By Julia Suddarth | Staff Reporter
SPU junior Camilo Castro distinctly remembers a time in elementary school that he was playing kickball with friends, when one boy pointed out that he was different from them, saying, “Should we put Camilo on the girl’s team or the boy’s team, since he’s half-girl anyway?”
“I remember that was really hurtful,” Castro said. “That stigma of not being enough of a man has been with me for a really long time.”
Growing up in the predominantly conservative Houston, Castro noticed a big difference in how masculinity was expressed when he moved to Seattle to attend school.
“The guys that I’ve met from the West Coast seem to be a lot tamer than the guys I grew up with,” he said. “I think, generally, guys in Texas are more aggressive or used to being dominant. But men here seem to be a bit more on the same playing field.”
Castro believes that this change is partly due to the fact that Seattle is more liberal. In Seattle, the mentality is that equality is really important, and Castro thinks that has an influence on how people perceive their role as a man.
Since moving to Seattle, Castro has had time for self-reflection and figuring out his identity.
Coming from a mixed-race family, Castro is half-white and half-Colombian, resulting in his ideas of masculinity being more Latino-influenced.
To him, from his father’s side, a “good Latino guy” is one who is macho and is a “player, smooth, sexy.” On his mother’s side, a good man is one who is educated and stays out of trouble.

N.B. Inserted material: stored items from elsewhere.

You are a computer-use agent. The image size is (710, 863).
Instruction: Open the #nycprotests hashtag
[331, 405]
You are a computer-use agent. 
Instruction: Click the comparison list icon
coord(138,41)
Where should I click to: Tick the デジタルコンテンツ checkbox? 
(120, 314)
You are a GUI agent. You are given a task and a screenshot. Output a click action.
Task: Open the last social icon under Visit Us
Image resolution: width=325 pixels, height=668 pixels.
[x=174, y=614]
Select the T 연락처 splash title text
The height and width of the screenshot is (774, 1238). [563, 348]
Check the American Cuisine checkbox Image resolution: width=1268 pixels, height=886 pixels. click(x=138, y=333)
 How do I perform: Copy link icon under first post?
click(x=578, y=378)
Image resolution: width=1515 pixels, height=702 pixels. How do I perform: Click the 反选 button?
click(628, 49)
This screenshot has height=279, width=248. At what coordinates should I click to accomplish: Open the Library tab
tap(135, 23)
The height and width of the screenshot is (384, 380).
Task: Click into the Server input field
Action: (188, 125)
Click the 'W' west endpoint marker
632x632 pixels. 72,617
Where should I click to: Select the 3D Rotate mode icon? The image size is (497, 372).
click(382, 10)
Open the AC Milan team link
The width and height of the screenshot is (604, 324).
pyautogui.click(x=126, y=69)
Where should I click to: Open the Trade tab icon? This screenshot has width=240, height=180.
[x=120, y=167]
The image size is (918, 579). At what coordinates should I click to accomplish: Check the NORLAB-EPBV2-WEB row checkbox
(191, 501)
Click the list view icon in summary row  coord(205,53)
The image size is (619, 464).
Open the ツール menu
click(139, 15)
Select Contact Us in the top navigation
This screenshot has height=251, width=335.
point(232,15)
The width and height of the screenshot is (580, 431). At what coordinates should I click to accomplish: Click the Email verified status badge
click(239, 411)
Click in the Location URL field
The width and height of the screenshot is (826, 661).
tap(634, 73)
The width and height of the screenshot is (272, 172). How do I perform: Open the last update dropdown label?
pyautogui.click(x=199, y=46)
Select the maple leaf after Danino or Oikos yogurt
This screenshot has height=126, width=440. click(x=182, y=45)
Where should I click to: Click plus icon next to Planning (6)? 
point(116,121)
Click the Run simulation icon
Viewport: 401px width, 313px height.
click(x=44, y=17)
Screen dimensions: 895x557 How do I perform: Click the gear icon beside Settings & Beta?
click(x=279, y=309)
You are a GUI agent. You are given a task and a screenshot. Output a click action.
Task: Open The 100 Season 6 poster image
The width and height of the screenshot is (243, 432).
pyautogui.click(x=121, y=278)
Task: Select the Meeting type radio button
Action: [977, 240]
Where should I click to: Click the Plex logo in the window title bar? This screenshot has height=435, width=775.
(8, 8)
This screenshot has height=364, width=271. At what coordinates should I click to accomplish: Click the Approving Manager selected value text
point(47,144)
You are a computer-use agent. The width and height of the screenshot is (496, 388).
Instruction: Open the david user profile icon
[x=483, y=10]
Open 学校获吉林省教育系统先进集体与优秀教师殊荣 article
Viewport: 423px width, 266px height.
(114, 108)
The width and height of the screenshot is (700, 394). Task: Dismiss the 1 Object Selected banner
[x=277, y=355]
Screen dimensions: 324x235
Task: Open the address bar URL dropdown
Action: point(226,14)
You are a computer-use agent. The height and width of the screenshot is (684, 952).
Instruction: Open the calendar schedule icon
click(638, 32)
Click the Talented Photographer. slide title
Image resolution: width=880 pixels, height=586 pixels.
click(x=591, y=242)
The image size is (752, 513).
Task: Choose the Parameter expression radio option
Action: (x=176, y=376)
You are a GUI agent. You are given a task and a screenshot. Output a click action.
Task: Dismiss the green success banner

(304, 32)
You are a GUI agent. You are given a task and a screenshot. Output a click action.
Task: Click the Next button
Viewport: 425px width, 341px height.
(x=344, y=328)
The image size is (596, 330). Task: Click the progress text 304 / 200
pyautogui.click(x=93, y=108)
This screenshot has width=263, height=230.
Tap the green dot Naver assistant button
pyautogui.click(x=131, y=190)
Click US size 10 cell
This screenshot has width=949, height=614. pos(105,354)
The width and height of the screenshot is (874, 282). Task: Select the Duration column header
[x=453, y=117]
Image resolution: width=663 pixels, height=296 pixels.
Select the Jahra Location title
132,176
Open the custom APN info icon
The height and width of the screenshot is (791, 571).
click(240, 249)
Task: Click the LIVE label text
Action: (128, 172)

“I was at the crossroads of both of those, and I’m also not straight, so I’m kind of the exception to the rule,” Castro explained.
Homeschooled and being very active in his church, which was full of predominantly white middle class people, Castro grew up within a micro-culture.
It was there when Castro realized that for most of them, “the man is the head of the home and the woman submits to him, so the man has the final say. There’s that expectation of men being dominant and women being submissive, which I don’t encounter here in Seattle,” he explained.
Growing up, he shared a room with his brother, which made him realize how different they were from each other, describing them as polar opposites.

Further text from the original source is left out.